残冬的寒风卷着细碎的雪沫,在青溪镇的街巷间肆意穿梭,光秃秃的枝桠被风吹得发出凄厉的声响,像是在诉说着冬日的萧瑟与寒凉。镇子边缘的破巷之中,墙根下蜷缩着一道单薄的身影,在漫天风雪里显得格外无助可怜。
那是云舒晚。
她身上只穿着一件洗得发白、布满补丁的粗布衣裳,根本抵挡不住刺骨的寒意,整个人冻得瑟瑟发抖,额间却滚烫得吓人,昏沉的意识像是被浓雾包裹,无论如何挣扎,都无法挣脱开那片混沌。她记不起自己的名字,记不起自己的来历,更记不起自己从何处而来,要往何处去,脑海之中唯有几片破碎到无法拼凑的光影——一袭翩跹的白衣,一双冰凉的指尖,还有一道沉冷得让人心尖发颤的声音,可这些碎片太过模糊,她越是用力去回想,脑袋便越是疼得厉害,到最后只能放弃,任由自己沉沦在茫然与无助之中。
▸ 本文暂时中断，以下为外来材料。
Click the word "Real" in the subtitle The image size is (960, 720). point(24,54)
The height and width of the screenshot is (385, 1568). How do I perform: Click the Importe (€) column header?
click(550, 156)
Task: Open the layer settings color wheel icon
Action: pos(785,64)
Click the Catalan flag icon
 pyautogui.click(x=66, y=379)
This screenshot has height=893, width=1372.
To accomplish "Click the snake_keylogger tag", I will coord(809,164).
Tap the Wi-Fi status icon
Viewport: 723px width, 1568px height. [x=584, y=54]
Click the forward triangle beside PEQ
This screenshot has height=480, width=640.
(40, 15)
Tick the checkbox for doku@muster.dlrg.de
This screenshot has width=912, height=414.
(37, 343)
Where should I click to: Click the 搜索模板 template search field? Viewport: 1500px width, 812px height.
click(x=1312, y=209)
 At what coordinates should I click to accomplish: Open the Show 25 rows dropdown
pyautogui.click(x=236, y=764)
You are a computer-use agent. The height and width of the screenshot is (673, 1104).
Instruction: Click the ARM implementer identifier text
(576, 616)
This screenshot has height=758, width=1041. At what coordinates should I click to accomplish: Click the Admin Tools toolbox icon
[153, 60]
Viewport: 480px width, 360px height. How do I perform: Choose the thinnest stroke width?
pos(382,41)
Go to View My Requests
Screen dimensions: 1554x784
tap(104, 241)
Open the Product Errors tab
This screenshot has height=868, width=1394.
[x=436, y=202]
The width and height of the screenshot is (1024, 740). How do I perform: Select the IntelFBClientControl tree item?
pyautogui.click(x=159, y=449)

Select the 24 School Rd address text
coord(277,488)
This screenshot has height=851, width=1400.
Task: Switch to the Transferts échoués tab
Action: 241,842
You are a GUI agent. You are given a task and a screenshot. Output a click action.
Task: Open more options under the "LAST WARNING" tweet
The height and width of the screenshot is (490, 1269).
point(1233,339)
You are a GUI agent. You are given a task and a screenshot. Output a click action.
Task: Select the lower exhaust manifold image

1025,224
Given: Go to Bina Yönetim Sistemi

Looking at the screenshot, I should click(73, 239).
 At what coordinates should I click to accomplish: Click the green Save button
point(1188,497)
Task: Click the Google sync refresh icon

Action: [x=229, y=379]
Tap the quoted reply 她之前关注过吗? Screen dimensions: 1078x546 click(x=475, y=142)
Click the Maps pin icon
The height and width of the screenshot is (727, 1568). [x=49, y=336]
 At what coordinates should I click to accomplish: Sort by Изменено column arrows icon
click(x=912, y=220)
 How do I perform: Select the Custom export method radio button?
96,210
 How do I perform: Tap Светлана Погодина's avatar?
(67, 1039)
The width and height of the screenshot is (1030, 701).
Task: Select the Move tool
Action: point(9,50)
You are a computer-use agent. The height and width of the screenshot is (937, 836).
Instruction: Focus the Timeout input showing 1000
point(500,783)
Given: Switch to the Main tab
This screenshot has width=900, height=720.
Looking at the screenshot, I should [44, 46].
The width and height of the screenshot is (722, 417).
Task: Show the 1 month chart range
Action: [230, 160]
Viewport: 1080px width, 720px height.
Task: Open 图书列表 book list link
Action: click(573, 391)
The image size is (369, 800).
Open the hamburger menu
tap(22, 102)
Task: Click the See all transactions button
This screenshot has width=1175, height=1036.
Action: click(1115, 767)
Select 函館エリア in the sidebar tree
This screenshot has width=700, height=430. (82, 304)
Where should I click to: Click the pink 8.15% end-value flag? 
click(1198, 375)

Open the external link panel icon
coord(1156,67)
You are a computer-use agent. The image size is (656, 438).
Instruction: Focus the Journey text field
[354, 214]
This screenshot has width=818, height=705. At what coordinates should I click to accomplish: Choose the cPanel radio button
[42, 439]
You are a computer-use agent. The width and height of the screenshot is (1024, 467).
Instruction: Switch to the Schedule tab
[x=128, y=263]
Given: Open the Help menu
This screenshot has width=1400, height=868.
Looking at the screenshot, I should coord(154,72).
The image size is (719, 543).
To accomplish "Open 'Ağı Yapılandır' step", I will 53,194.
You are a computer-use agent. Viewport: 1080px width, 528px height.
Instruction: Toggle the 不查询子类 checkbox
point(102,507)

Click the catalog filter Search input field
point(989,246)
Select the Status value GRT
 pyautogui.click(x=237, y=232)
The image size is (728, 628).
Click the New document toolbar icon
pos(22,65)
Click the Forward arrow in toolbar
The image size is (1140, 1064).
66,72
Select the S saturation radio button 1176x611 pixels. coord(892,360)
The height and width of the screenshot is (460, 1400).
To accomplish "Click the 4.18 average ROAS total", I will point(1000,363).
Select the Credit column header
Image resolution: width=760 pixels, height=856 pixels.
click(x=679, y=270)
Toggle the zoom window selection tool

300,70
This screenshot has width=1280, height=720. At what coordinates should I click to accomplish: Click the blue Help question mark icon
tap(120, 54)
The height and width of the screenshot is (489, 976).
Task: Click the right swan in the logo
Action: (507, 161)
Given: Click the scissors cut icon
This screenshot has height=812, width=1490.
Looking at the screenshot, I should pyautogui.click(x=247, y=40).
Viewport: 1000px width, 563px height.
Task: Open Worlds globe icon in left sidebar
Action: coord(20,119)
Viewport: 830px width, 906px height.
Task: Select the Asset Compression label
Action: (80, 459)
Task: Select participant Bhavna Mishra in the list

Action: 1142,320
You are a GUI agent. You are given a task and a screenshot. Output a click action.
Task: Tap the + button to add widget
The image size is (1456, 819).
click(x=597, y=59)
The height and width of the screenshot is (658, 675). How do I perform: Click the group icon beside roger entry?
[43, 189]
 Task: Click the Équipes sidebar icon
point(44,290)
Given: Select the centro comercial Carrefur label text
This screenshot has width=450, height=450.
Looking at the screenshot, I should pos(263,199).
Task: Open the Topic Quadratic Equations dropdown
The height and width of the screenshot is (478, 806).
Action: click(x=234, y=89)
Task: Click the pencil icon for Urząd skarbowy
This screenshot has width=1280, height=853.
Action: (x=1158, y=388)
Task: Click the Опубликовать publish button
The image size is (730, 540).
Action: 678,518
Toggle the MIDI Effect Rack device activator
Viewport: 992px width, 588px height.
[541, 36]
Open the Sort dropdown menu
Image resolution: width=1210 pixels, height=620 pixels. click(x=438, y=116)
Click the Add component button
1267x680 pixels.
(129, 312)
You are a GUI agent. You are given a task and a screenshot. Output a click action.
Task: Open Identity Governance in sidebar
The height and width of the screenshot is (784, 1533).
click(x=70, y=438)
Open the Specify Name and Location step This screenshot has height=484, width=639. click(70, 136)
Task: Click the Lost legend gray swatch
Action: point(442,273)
她只隐约记得,有人曾唤过她舒晚,至于完整的姓名,早已淹没在遗忘的深渊里。
剧烈的咳嗽声从她喉咙间溢出,扯得胸腔传来尖锐的痛感,云舒晚忍不住将身体蜷得更紧,小小的一团缩在墙角,睫毛上凝结着细碎的冰碴,苍白的小脸上没有半分血色,像一只被风雪遗弃、即将冻僵的雀鸟。她的意识一点点涣散,眼前的景象越来越模糊,就在她以为自己就要永远沉睡在这场风雪之中时,一双干净整洁的青布靴,轻轻停在了她的面前。
云舒晚用尽全身力气,缓缓抬起沉重的眼皮。
入目是一位身形清挺的少年,身着素色粗布长衫,料子普通,却被洗得干干净净,少年眉眼干净利落,轮廓尚带着几分未脱的青涩,可那双墨色的眼眸之中,却有着超乎同龄人的沉稳与安静。他手中提着一个竹制药筐,筐里装着带着露水的草药,显然是刚从后山采药归来,正是独自在青溪镇居住、以采药换粮为生的谢临渊。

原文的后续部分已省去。